> **Aim of the task**
Could you reproduce the material below word for word, starting with the line that contains "Tip (260, 121)" and going on through the line that contains "[button] (5, 40)", with both of those lines included? Leave the pictures out of your copy.

> **Data in this exercise**
□ □ □ □ □ □ □
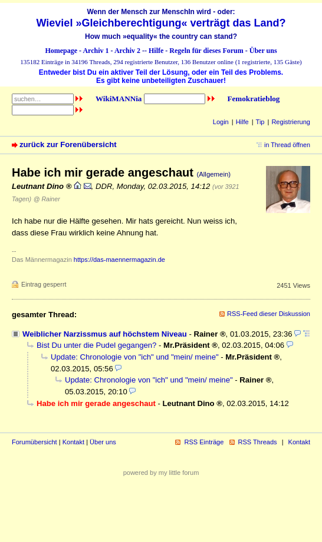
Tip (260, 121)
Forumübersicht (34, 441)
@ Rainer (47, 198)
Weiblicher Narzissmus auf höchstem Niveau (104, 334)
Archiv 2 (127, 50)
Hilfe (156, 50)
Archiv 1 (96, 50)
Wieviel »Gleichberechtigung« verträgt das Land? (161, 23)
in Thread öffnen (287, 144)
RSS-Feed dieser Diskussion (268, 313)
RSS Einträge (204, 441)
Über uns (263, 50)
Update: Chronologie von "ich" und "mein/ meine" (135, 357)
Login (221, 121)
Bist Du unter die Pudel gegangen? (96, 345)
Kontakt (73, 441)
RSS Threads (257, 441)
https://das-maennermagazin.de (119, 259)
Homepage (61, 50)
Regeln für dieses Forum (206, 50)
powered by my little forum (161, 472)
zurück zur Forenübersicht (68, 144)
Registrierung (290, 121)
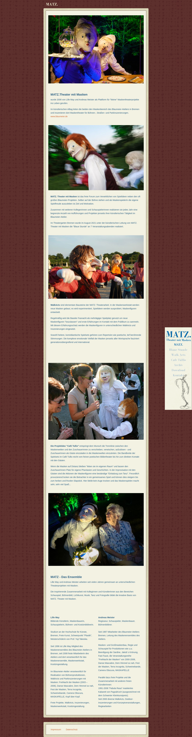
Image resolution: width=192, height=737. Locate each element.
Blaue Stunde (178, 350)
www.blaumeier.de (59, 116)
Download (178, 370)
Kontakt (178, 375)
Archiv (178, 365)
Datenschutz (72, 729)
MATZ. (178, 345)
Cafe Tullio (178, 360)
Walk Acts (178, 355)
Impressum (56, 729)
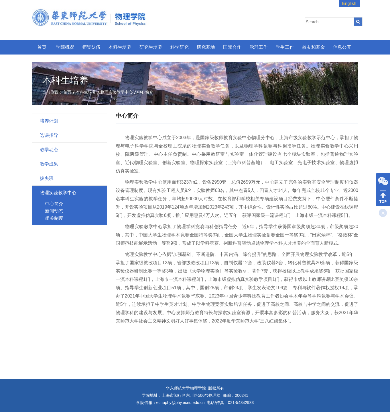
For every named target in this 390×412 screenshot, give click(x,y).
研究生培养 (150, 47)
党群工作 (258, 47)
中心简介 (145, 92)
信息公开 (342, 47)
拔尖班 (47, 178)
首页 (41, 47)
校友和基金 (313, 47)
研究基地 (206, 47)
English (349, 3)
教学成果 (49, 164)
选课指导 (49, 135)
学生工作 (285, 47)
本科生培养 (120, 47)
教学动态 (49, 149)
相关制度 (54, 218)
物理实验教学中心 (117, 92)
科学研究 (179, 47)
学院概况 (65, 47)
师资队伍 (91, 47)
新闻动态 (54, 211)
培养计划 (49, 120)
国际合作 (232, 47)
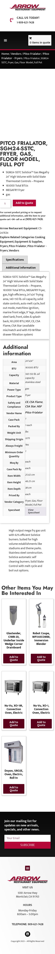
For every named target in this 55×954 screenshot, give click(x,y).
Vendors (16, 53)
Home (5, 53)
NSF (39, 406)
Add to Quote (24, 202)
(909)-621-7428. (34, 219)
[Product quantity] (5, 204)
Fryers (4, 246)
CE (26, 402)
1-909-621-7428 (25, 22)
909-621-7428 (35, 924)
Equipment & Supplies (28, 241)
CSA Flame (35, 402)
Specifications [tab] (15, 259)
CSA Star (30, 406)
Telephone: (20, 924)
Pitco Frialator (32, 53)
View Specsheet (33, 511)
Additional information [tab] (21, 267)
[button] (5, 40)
□ □ □ □ □ □ □
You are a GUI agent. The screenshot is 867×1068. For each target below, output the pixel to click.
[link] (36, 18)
□ □ □ □ □ □ □
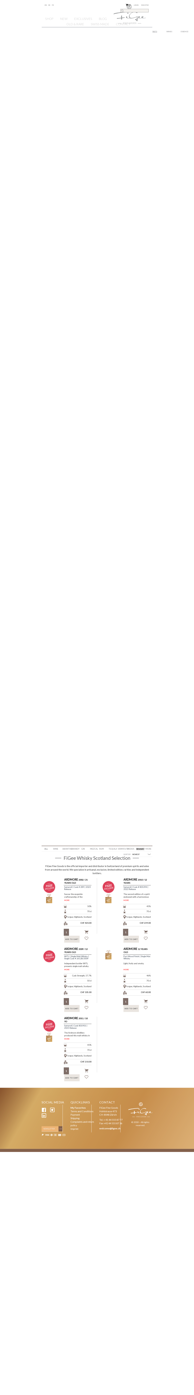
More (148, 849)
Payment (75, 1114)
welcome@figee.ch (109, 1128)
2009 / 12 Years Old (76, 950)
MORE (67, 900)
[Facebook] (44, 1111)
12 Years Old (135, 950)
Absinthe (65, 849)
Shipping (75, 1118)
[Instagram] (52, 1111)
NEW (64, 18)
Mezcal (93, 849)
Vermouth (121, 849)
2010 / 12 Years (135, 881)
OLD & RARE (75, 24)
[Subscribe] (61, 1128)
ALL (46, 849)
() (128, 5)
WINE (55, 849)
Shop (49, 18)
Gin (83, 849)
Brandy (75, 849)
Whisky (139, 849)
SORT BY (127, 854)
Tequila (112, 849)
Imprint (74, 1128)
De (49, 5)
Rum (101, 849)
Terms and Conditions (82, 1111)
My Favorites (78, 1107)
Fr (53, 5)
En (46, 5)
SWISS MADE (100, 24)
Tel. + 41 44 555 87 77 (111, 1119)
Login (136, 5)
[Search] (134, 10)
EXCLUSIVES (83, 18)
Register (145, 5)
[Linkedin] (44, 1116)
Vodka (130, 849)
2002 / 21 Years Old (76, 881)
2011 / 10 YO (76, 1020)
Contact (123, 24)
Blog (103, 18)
□ □ □ □ □ □ □
> **Worked solution**
Tip (260, 121)
Forumübersicht (34, 441)
@ Rainer (47, 198)
Weiblicher Narzissmus auf höchstem Niveau (104, 334)
Archiv 2 (127, 50)
Hilfe (156, 50)
Archiv 1 (96, 50)
Wieviel »Gleichberechtigung« verträgt das Land? (161, 23)
in Thread öffnen (287, 144)
RSS-Feed dieser Diskussion (268, 313)
RSS Einträge (204, 441)
Über uns (263, 50)
Update: Chronologie von "ich" und "mein/ meine" (135, 357)
Login (221, 121)
Bist Du unter die Pudel gegangen? (96, 345)
Kontakt (73, 441)
RSS Threads (257, 441)
https://das-maennermagazin.de (119, 259)
Homepage (61, 50)
Regeln für dieses Forum (206, 50)
powered by my little forum (161, 472)
zurück zur Forenübersicht (68, 144)
Registrierung (290, 121)
Image resolution: width=192, height=737. Locate each element.
Blaue Stunde (178, 350)
www.blaumeier.de (59, 116)
Download (178, 370)
Kontakt (178, 375)
Archiv (178, 365)
Datenschutz (72, 729)
MATZ. (178, 345)
Cafe Tullio (178, 360)
Walk Acts (178, 355)
Impressum (56, 729)
For every named target in this 390×412 screenshot, give click(x,y).
研究生培养 (150, 47)
党群工作 (258, 47)
中心简介 (145, 92)
信息公开 (342, 47)
拔尖班 (47, 178)
首页 (41, 47)
校友和基金 (313, 47)
研究基地 (206, 47)
English (349, 3)
教学成果 (49, 164)
选课指导 (49, 135)
学生工作 (285, 47)
本科生培养 (120, 47)
教学动态 (49, 149)
相关制度 (54, 218)
物理实验教学中心 (117, 92)
科学研究 (179, 47)
学院概况 (65, 47)
师资队伍 (91, 47)
新闻动态 (54, 211)
培养计划 (49, 120)
国际合作 (232, 47)
For every named target in this 55×954 screenshot, give click(x,y).
Vendors (16, 53)
Home (5, 53)
NSF (39, 406)
Add to Quote (24, 202)
(909)-621-7428. (34, 219)
[Product quantity] (5, 204)
Fryers (4, 246)
CE (26, 402)
1-909-621-7428 (25, 22)
909-621-7428 (35, 924)
Equipment & Supplies (28, 241)
CSA Flame (35, 402)
Specifications [tab] (15, 259)
CSA Star (30, 406)
Telephone: (20, 924)
Pitco Frialator (32, 53)
View Specsheet (33, 511)
Additional information [tab] (21, 267)
[button] (5, 40)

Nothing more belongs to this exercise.